Annette Powers, head of communication at URJ, said that RamahDate opens up possibilities for the Reform movement as well.

“URJ provides many engagement opportunities for people in the 20s and 30s, though these events don’t specifically have the end goal of matchmaking,” she said. Though she said “different denominations deal with the challenges of Jewish dating differently,” a web forum for meeting might be a future possibility.

The higher level of connectedness born of the Jewish summer camp experience is more than hypothetical. Indeed, the Jewish communal world sees camping as one of its longstanding success stories. A 2011 study commissioned by the Foundation for Jewish Camp (FJC) pulled data from 26 communities and found that camp alumni were more likely than their non-camping peers to attend synagogue at least monthly, donate to a Jewish federation and feel that being Jewish is very important.
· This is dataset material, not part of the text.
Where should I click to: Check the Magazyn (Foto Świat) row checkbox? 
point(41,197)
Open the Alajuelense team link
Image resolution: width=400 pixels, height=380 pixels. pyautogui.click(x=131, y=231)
These findings contrast with the 2013 Pew Research Center’s “Portrait of Jewish Americans,” which reported a 58 percent intermarriage rate, up from 43 percent in 1990 and 17 percent in 1970. Among non-Orthodox Jews, the intermarriage rate is 71 percent.

“The research results are crystal clear,” said Jeremy Fingerman, chief executive office of FJC. “If you’re surrounded by Jewish friends, you’re more likely to make Jewish choices throughout your life, including who you marry.”

Though other denominations might replicate the RamahDate model, Ramah’s focus on Jewish in-marriage is unique. Chava Blivaiss, 25, a Ramahnik for 10 consecutive summers (2000-’09), recalled the ubiquitous dating-culture at camp. “It was never stated explicitly, but all the campers got the message: we want you to date Jewish,” she said. Every Wednesday, programming for campers referenced Jewish marriage in various creative forms.

“There were mock weddings, mock bar mitzvahs, dances, dinners, and mock award ceremonies (the “Ramahscars”) where every camper would be set up with a date,” she said. Your “date” was someone of the other gender from your age group, she explained. Even the youngest age group (10- and 11-year-olds) were assigned dates.

But if the pervasive dating culture was present for campers, it was exaggerated for staff.

“As a counselor, the couples culture was huge,” said Blivaiss, who was a staff member for two years. In her tight-knit friend group from Ramah, four out of fourteen found their spouses at camp.

“It’s the mindset,” said Blivaiss. “Just being Jewish, you feel a special connection to others. But having gone to Ramah adds whole new level.”